WHAT THE TASK ASKS:
Of all the lines in the records below, copy only those that contain the string "will".

Items from a data source
----------

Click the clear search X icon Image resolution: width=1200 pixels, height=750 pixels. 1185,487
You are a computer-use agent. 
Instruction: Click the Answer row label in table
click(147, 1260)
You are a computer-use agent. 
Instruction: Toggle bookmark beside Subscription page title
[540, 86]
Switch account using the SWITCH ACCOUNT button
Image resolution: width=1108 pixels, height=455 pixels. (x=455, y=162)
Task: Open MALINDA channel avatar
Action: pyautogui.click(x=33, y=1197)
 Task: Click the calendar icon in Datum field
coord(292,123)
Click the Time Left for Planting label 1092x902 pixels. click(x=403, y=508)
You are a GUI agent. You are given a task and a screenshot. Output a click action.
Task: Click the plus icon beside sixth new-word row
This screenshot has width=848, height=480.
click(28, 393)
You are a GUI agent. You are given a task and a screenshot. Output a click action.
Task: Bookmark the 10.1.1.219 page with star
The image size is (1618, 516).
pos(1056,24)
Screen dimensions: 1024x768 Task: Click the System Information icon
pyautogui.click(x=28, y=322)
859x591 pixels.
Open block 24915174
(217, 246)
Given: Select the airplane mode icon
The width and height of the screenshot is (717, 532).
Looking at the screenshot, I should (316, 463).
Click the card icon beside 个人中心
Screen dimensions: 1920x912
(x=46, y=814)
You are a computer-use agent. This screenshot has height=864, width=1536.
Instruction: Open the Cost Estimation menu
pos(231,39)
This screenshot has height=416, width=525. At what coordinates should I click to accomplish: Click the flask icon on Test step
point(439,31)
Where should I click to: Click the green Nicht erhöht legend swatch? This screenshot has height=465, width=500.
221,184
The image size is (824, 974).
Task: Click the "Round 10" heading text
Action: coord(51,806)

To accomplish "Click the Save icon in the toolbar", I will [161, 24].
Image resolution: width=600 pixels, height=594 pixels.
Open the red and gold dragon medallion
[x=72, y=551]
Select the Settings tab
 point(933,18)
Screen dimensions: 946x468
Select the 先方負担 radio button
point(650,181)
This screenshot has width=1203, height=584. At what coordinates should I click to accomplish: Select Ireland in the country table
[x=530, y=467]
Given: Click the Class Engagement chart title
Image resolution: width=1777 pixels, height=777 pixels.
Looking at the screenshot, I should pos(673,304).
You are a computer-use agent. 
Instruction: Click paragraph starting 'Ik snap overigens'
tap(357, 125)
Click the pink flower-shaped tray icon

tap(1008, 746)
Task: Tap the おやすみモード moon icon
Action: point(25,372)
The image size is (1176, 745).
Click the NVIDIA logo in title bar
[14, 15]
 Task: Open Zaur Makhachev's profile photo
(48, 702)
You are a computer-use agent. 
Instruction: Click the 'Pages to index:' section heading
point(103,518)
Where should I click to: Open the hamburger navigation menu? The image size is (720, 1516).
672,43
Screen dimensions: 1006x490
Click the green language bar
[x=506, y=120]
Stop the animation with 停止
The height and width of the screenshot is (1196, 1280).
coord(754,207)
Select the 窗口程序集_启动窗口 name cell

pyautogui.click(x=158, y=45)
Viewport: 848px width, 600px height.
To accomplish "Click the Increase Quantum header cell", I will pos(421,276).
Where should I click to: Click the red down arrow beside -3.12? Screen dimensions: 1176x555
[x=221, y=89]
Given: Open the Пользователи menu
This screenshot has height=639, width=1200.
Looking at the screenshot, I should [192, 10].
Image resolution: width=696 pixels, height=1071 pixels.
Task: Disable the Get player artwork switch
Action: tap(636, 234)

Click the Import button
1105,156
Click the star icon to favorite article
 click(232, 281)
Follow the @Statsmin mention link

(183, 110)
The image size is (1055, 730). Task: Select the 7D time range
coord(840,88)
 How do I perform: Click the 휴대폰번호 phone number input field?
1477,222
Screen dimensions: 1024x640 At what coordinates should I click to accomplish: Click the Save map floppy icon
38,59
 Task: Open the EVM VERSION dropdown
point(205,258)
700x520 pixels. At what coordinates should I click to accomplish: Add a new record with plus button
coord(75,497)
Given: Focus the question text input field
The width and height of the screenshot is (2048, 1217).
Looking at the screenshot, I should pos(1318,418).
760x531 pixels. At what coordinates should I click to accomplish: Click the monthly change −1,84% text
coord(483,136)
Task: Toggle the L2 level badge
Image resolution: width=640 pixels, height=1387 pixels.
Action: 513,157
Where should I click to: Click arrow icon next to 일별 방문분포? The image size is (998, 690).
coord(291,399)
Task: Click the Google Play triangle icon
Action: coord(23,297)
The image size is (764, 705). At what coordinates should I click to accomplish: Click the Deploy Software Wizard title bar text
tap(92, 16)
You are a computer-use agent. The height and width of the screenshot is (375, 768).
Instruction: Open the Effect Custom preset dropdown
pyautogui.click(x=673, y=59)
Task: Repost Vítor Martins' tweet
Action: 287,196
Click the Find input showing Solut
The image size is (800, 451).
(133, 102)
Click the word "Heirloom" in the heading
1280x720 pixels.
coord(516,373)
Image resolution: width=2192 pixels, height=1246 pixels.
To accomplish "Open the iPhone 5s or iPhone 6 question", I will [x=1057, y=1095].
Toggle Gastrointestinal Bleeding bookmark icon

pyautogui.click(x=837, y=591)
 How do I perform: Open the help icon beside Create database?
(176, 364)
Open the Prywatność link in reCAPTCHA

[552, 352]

----------

TASK ANSWER:
To accomplish "Click the Save icon in the toolbar", I will [161, 24].
To accomplish "Click the Increase Quantum header cell", I will pos(421,276).
To accomplish "Open the iPhone 5s or iPhone 6 question", I will [x=1057, y=1095].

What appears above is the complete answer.